Zeta, Floretta, Niki. Digital Screenings at the Onassis Channel
04 − 06.03.2022
The film tribute continues on the Onassis Channel on YouTube from 4 to 6 March 2022
How did Greek cinema capture times past – and are they really past? How did it foretell a time of change – and are things really changing? This year, “Open Cinema” – a series of events jointly organized by the Hellenic Film Academy and Onassis Stegi – presented the five-day tribute program “Zeta, Floretta, Niki”. The tribute featured 14 landmark films drawn from Greek cinema’s rich back-catalog of works, all screened on the Onassis Stegi Upper Stage.

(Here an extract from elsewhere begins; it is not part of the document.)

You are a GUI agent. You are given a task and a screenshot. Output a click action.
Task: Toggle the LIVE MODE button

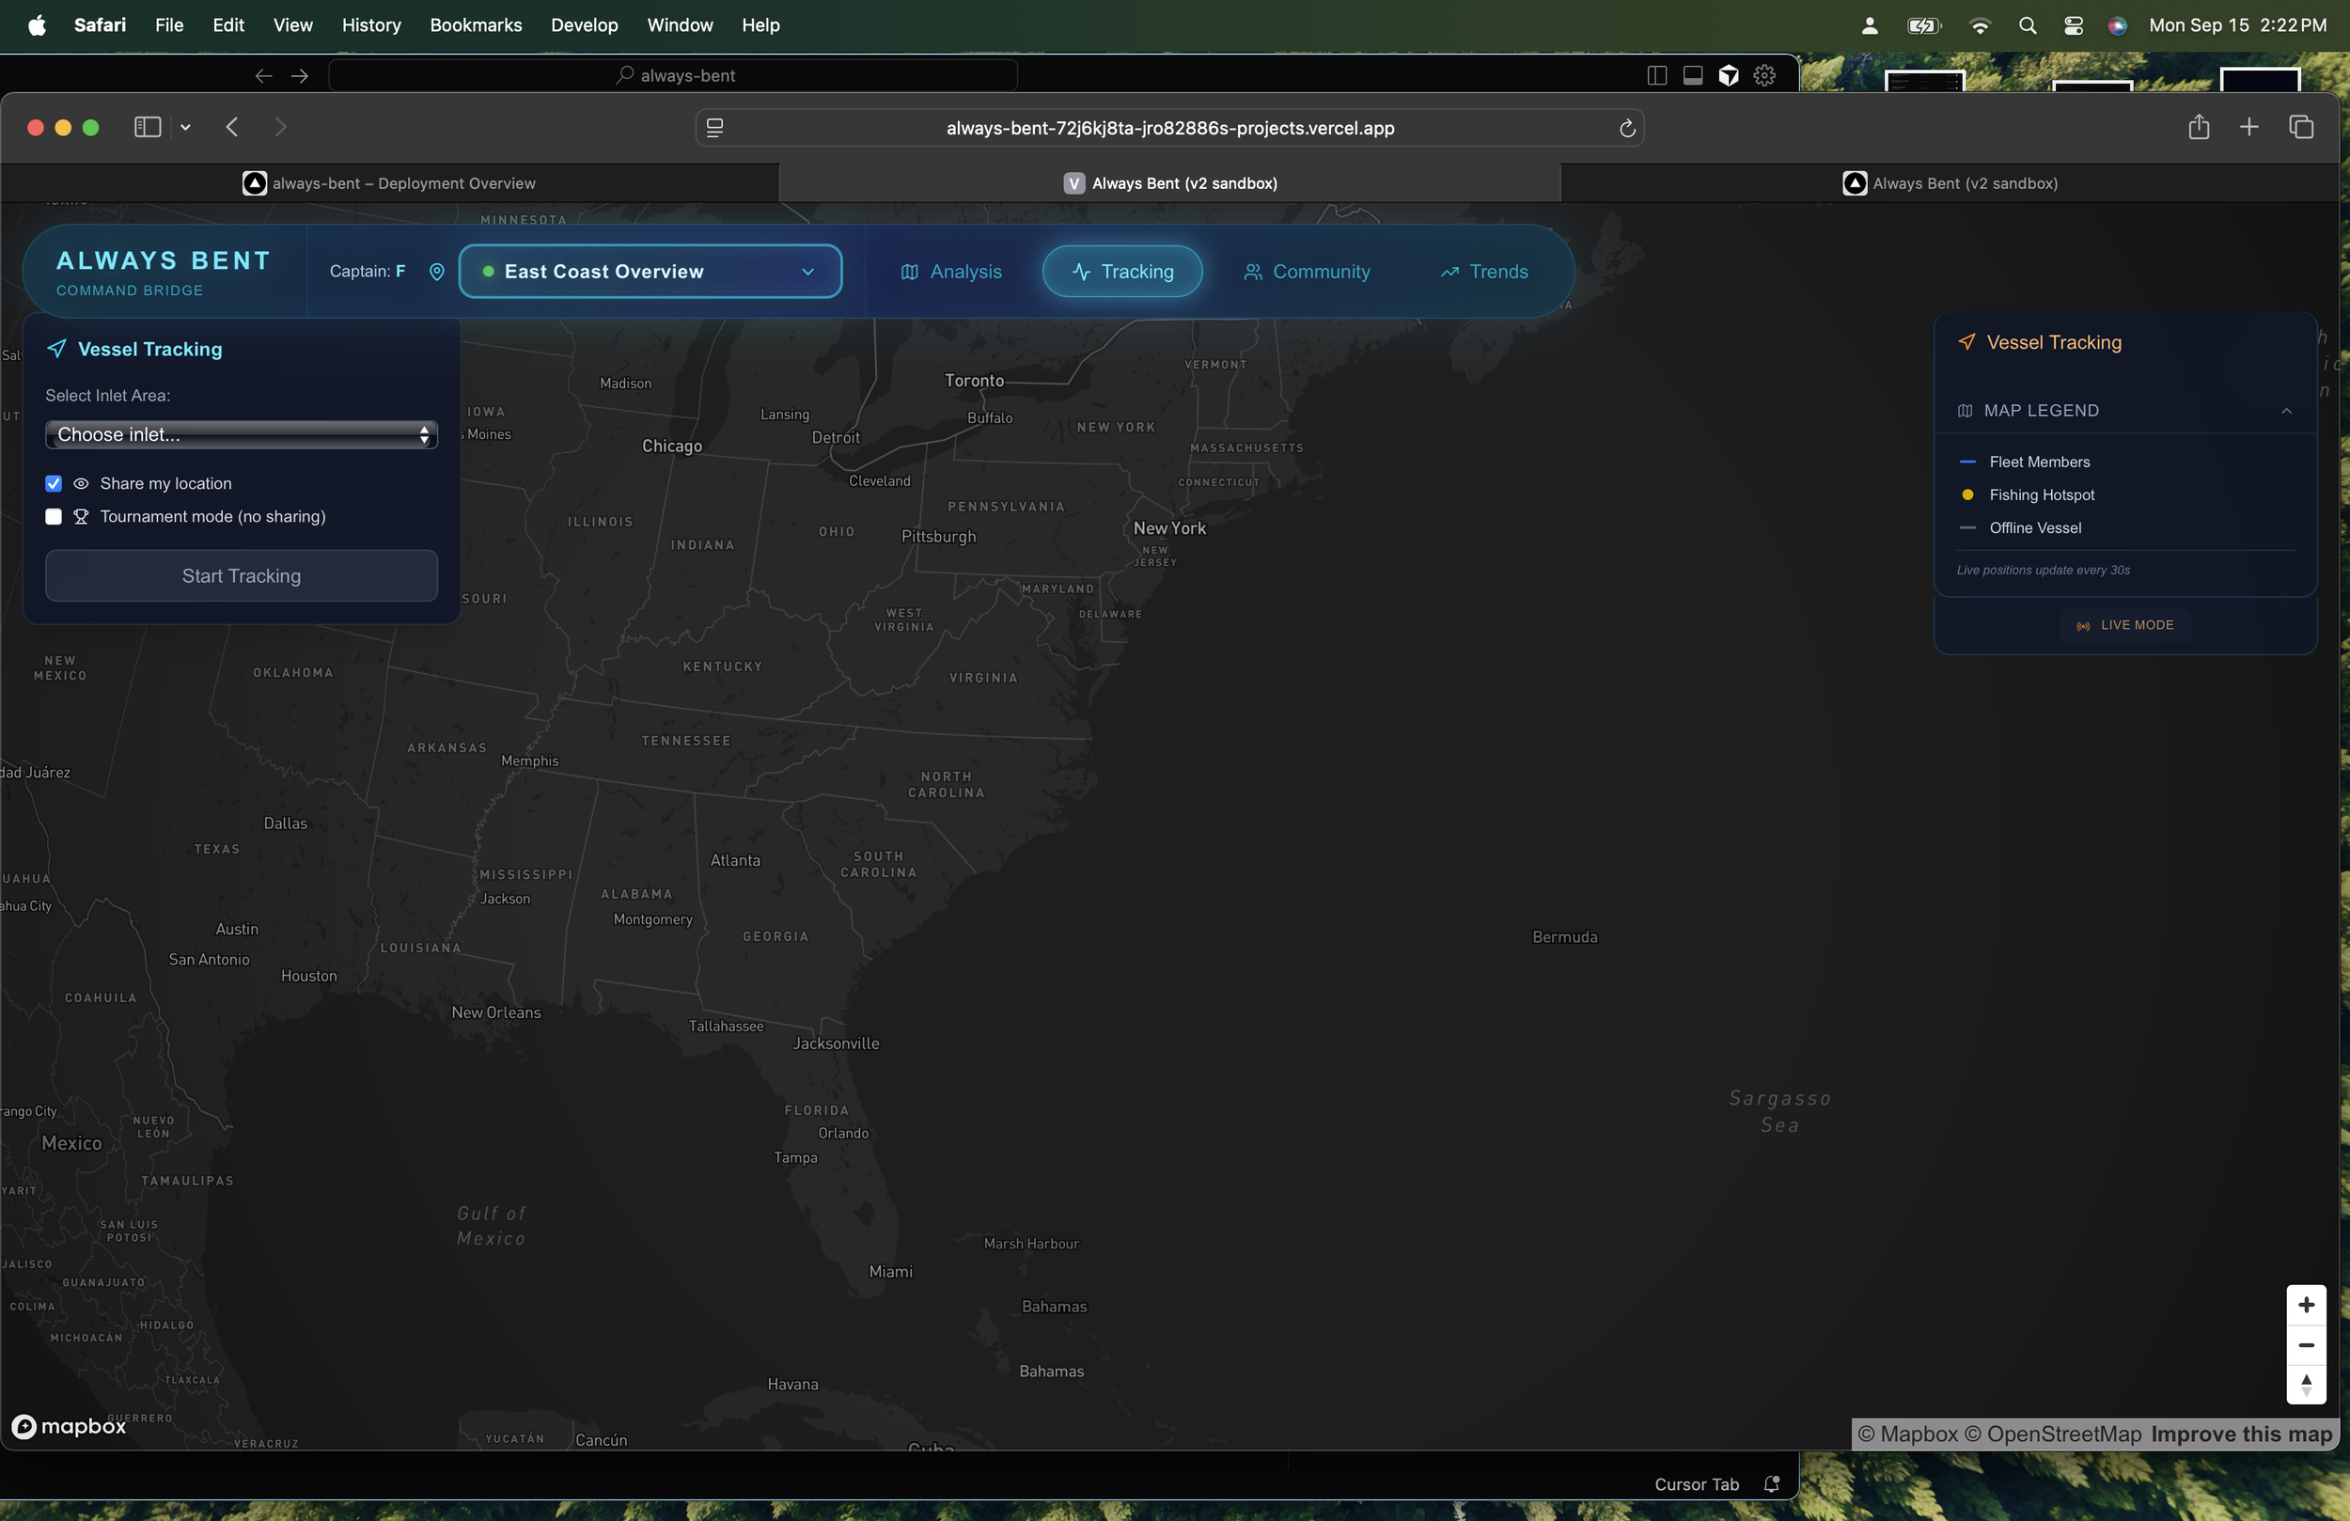click(2125, 625)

The tribute now continues on the Onassis Channel on YouTube with four iconic films that connect what once was with what now is, sparking discussion about vital and pressing issues of our times. “John the Violent” (1973), Tonia Marketaki’s monumental debut film, definitively dissects the morals of 1960s Greek society in a stifling portrayal of the mentally frayed societal fabric as it seeks redemption. In “The Idlers of the Fertile Valley” (1978), Nikos Panayotopoulos presents a world of indolent males mentally old before their time, in which the only woman around tries to spur them into action through the positive energy of motion and resolve. In “Mania” (1985), Giorgos Panousopoulos conjures up a portrait of the lead female character, a being like an unbridled, immemorial goddess, free of society’s chains, who embodies the age-old struggle between the metaphysical and the earthly, between instinct and reason. And in “Anna’s Engagement” (1972), Pantelis Voulgaris examines class dynamics, relationships founded on economic dependence, and the role of women in a time when Athens was emerging as people’s only way out, a place where the new Greek dream was born and died, where the courses lives would take were decided with a simple nod of the head.